On Saturday, the European Union and the South American trade bloc Mercosur signed a historic free trade agreement in the Paraguayan capital of Asunción, which took more than a quarter of a century to prepare.
If ratified, it will create the world's largest free trade area, linking markets with more than 700 million consumers on two continents.
EU countries gave the green light to the agreement on January 9 by a qualified majority.
The signing comes at a time of growing geopolitical tensions and Europe's efforts to strengthen its competitiveness, reduce its dependence on a limited number of suppliers, and diversify its trade relations.
Europe is looking for new allies
The European Commission describes the agreement as a strategic tool to help the EU compete globally with the US and China. "This historic trade agreement is proof that Europe is going its own way and is a reliable partner," said Ursula von der Leyen.
European Commissioner for Trade Maroš Šefčovič speaks of a "landmark achievement" and an important moment for Europe's economic future. According to him, the agreement goes beyond trade statistics and will shape the EU's position in the global economy for decades to come.
End of high tariffs, new opportunities for businesses
At the heart of the agreement is the gradual elimination of tariffs on most goods traded between the two blocs, the liberalization of services, and the strengthening of investment protection, intellectual property, and public procurement rules.
For European companies, this means significantly improved access to Mercosur markets, which until now have been protected by high tariffs and administrative barriers.
Tariffs on European products in the region currently reach up to 35 percent for cars, clothing, and spirits, 28 percent for dairy products, and 27 percent for wine. In some agri-food sectors, they are as high as 55 percent.
Reducing or eliminating these tariffs is estimated to save European companies around €4 billion a year.
The European Commission expects the agreement to increase annual EU exports to Mercosur countries by up to 39 percent, representing approximately €49 billion, and to support more than 440,000 jobs across the Union.
Mercosur as a key partner
Mercosur, which brings together Argentina, Brazil, Paraguay, and Uruguay, was founded in 1991 with the aim of promoting regional integration. The European Union is the region's second-largest trading partner after China, accounting for almost 17 percent of Mercosur's total trade in 2023.

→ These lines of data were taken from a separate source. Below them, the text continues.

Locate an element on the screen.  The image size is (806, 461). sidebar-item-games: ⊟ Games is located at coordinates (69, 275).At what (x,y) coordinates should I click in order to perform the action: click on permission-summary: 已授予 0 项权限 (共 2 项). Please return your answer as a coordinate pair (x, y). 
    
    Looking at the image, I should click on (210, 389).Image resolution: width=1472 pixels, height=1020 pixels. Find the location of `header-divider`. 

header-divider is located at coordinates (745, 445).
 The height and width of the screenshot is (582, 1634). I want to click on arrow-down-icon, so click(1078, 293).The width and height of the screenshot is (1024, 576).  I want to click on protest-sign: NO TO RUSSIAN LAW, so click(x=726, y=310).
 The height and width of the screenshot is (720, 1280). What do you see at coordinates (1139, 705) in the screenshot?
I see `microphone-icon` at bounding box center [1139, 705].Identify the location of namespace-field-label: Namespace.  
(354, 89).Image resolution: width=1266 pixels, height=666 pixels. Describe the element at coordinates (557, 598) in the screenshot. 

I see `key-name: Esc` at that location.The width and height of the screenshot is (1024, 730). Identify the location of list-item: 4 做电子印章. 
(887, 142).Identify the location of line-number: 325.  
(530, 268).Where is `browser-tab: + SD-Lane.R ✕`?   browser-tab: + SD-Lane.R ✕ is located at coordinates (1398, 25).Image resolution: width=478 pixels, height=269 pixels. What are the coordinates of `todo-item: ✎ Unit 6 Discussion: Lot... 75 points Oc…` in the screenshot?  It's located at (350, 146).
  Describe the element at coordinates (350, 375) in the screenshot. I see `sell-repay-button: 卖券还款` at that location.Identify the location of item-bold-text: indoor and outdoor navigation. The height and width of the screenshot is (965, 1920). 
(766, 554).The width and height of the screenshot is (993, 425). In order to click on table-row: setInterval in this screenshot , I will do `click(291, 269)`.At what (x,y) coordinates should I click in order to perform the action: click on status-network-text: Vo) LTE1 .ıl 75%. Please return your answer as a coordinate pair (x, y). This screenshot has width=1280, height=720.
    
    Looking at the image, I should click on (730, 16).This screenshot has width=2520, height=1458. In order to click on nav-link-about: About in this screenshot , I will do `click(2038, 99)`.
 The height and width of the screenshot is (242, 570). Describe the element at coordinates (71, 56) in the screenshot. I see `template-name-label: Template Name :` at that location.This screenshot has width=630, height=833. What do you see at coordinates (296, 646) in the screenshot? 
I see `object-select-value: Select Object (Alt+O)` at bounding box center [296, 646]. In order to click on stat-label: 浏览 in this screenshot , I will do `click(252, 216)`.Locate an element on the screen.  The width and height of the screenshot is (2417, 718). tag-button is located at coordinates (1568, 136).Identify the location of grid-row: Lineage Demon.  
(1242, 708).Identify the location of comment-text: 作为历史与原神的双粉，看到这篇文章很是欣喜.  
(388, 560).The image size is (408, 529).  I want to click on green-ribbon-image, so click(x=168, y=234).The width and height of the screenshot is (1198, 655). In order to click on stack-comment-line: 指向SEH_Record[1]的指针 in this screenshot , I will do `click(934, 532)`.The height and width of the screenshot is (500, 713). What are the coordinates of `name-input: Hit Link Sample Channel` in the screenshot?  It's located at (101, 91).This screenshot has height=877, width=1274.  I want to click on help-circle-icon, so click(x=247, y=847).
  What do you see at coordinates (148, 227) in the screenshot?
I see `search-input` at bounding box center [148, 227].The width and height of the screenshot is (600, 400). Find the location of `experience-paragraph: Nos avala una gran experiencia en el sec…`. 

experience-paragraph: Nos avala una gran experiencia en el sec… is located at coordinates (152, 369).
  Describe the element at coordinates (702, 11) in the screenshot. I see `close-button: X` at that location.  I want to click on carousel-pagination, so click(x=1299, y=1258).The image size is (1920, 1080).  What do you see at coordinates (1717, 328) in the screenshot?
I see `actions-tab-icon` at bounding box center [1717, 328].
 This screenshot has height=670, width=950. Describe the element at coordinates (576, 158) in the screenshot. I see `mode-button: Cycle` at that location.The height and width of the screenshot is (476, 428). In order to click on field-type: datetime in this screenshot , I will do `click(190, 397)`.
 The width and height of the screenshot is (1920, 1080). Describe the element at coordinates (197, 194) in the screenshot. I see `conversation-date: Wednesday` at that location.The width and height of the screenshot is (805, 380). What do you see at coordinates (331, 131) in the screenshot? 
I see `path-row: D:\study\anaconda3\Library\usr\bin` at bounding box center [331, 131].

Nevertheless, Mercosur has so far been the only major partner in Latin America with which the EU did not have a preferential trade agreement.
For South American countries, the agreement with the EU is a tool for modernization, opening up to global markets, and attracting investment. Brazilian President Luiz Inácio Lula da Silva has repeatedly called it a geopolitical priority for the region.
The agreement also opens up new opportunities for Slovakia
The agreement is also important for Slovakia, whose economy is heavily dependent on exports, which provide approximately 450,000 jobs, or one in five jobs in the country. Trade between Slovakia and Mercosur countries currently amounts to €385 million.
The removal of high tariffs could help Slovak companies, especially small and medium-sized enterprises, which account for 92 percent of Slovak exporters. Significant improvements are also expected in the agri-food sector, where European products are often not price-competitive in South America today.
However, Agriculture Minister Richard Takáč pointed out that imports of agricultural commodities from Ukraine are a bigger problem for Slovakia than those from Mercosur countries. At the same time, he supported the idea of creating an EU fund to compensate European farmers for any losses.
Criticism and concerns of farmers
The agreement also has vocal critics. France, in particular, has long described it as unacceptable and warned against an influx of cheap beef, poultry, sugar, and corn, which could harm European farmers. Poland, Hungary, Austria, and Ireland also voted against the agreement, while Belgium abstained.
However, the signing does not end the process – the agreement must be ratified by the European Parliament and, in some cases, by the national parliaments of the member states. Until then, it will apply in a more limited transitional trade version.
Despite political disputes, this is one of the most important moments in EU trade policy in recent decades. After 25 years of negotiations, Europe and Mercosur are moving into a new era of economic cooperation.